For input and output files, why not use the filename you’re using?
You can use any unicode character in the name of a transform or action and even newlines are allowed. |
Metadata
When giving names to metadata objects like relational database connections, avoid environment specific words like a country, region, lifecycle environments:
Here are some examples to avoid and possible alternatives:
Test Database → CRM
France MySQL → WWW
East Coast Cluster → Fraud
Naming standard
What you can see in larger projects is that projects can become quite cluttered after a while. Here is some advice on how to keep things tidy and clean…
Folders can have sub-folders: organize your work with sub-folders in a project. It’s just hard to work with hundreds of pipelines and workflows in a single folder.
Use a naming convention for any object that you need to give a name: pipelines, workflows, folders, names, tables, fields, …
For larger projects you should consider setting up a naming standard. It’s just a document in which you specify how you want to name things.
Make sure to adjust, verify and enforce your naming standard periodically.
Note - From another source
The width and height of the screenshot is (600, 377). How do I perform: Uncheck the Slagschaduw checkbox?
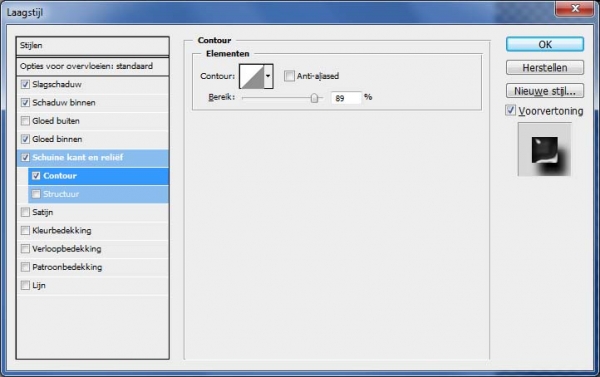(x=25, y=84)
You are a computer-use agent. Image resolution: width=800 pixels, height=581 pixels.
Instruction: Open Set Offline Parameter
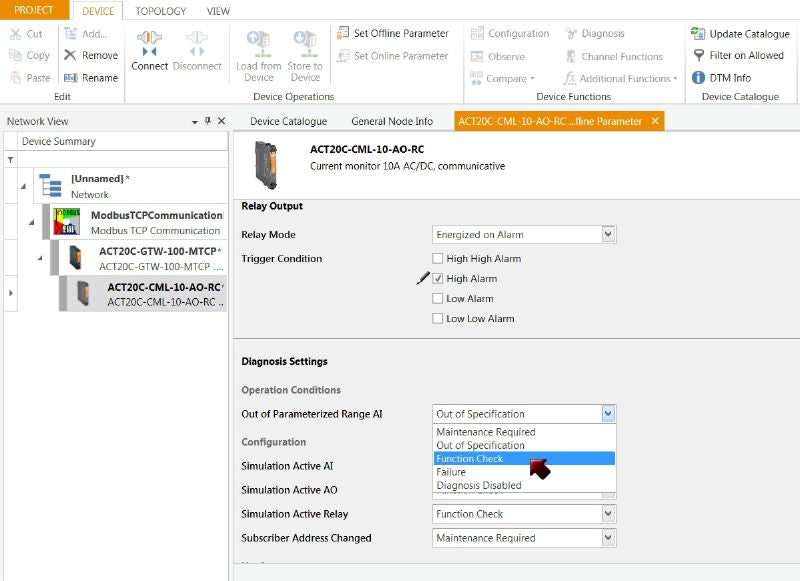tap(393, 33)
If you don’t plan to do this you might was well not set up a corporate standard.
Consider scripts and commit hooks or a nightly run on your build server (Jenkins) to validate your naming standard.
Size matters
Limit the amount of transforms or actions!
Larger pipelines or workflows become harder to debug and develop against.
For every transform you add to a pipeline you start at least one new thread at runtime. You could be slowing down significantly simply by having hundreds of threads for hundreds of transforms.
If you find that you need to split up a pipeline you can write intermediate data to a temporary file using the Serialize to file transform. The next pipeline in a workflow can then pick up the data again with the De-serialize from file transform. While obviously you can also use a database or use another file type to do the same, these transforms will perform the fastest.
Variables
Variables provide an easy way to avoid hard-coding all sorts of things in your system, environment or project. Here is some best practices advice on the subject:
Put environment specific settings in an environment (Duh!) configuration file. Create an environment for this.
When referencing file locations, prefer
${PROJECT_HOME}
over expressions like${Internal.Entry.Current.Directory}
or${Internal.Pipeline.Filename.Directory}
Configure transform copies with variables to allow for easy transition between differently sized environments.
Logging
Take some time to capture the logging of your workflows and pipelines. Any time you run anything you want to have a trace of it. Things tend to go wrong when you least expect it and at that point you like being able to see what happened. See Logging Basics, Logging Reflection or consider logging to a Neo4j graph database. This last one allows you to browse the logging results in the Neo4j perspective.
Mappings
If you have recurring logic in various pipelines, consider writing Mapping. It is a pipeline reading from a Mapping Input and writing to a Mapping Output transform. You can re-use the work in other pipelines using the Simple Mapping transform.
Metadata Injection
If you find that you need to create ‘almost’ the same pipeline a lot of times, consider that you can use Metadata Injection to create re-usable template pipelines.
Avoid manual population of dialogs
Whenever you need dynamic ETL
Supports data streaming
Example use cases include: * Load 50 different file formats into a database with one pipeline template * Automatically normalize and load property sets
Performance basics
Here are a few things to consider when looking at performance in a pipeline:
Pipelines are networks. The speed of the network is limited by the slowest transform in it.
Slow transforms are indicated when running in Hop GUI. You’ll see a dotted line around the slow transforms.
Adding more copies and increasing parallelism is not always beneficial, but it can be. The proof of that pudding is in the eating so take note of execution times and see if you should increase or decrease parallelism to help performance.
Governance
Here are some self-evident pieces of advice:
Version control your project folder. Please consider using git.
Reference cases in commits
Make sure to have backups
Run continuous integration
Set up lifecycle environments (development, test, acceptance, production) as needed
Test your pipelines with unit tests
Run all unit tests regularly
Validate the results & take action if needed
Loops
Avoid looping in workflows. The easiest way to loop over a set of values, rows, files, … is to use an Executor transform.
Pipeline Executor : run a pipeline for each input row
Workflow Executor : run a workflow for each input row
You can nicely map field values to parameters of the pipeline or workflow making loops a breeze.